╭─ The data
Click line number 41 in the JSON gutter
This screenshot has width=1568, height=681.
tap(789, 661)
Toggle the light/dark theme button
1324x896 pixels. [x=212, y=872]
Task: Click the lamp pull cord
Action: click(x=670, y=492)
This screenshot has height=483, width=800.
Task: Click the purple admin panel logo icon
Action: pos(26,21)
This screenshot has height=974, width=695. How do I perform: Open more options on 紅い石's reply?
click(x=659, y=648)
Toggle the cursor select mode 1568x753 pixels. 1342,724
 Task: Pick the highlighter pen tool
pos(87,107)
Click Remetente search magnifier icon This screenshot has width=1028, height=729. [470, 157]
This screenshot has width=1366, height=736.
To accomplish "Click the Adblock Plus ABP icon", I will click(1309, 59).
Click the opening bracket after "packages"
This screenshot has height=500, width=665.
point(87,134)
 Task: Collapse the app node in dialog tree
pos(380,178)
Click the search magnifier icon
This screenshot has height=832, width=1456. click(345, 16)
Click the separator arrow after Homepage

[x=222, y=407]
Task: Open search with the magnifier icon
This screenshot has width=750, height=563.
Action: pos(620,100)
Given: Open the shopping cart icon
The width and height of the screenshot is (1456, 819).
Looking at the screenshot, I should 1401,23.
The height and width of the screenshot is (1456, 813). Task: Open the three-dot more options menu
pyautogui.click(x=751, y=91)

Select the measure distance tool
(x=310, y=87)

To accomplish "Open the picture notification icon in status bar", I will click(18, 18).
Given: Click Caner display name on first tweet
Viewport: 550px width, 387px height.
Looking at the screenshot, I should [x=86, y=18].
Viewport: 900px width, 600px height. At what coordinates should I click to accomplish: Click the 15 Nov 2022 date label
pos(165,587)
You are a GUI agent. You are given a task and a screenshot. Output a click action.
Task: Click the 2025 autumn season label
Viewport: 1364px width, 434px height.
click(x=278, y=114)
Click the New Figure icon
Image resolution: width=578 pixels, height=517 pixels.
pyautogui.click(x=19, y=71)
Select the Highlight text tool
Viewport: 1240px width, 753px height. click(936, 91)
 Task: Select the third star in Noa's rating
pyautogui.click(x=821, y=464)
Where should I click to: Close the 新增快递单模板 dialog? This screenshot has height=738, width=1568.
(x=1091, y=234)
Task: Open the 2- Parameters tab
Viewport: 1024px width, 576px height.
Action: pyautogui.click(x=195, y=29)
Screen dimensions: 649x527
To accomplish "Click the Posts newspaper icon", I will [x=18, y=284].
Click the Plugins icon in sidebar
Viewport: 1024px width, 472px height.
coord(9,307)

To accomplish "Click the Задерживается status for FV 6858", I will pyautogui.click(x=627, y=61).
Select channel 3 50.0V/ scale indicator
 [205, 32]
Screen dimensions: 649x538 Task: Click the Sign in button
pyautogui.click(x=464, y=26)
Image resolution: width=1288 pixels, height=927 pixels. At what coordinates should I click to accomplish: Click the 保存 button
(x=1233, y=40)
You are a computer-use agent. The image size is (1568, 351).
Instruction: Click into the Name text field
╰─
**What is expected:** What you return must be an exact retyping of the lines above starting at the line with "Task: Collapse the app node in dialog tree" and ending at the line with "Given: Open the shopping cart icon", and nothing besides.

**Exercise output:**
 Task: Collapse the app node in dialog tree
pos(380,178)
Click the search magnifier icon
This screenshot has height=832, width=1456. click(345, 16)
Click the separator arrow after Homepage

[x=222, y=407]
Task: Open search with the magnifier icon
This screenshot has width=750, height=563.
Action: pos(620,100)
Given: Open the shopping cart icon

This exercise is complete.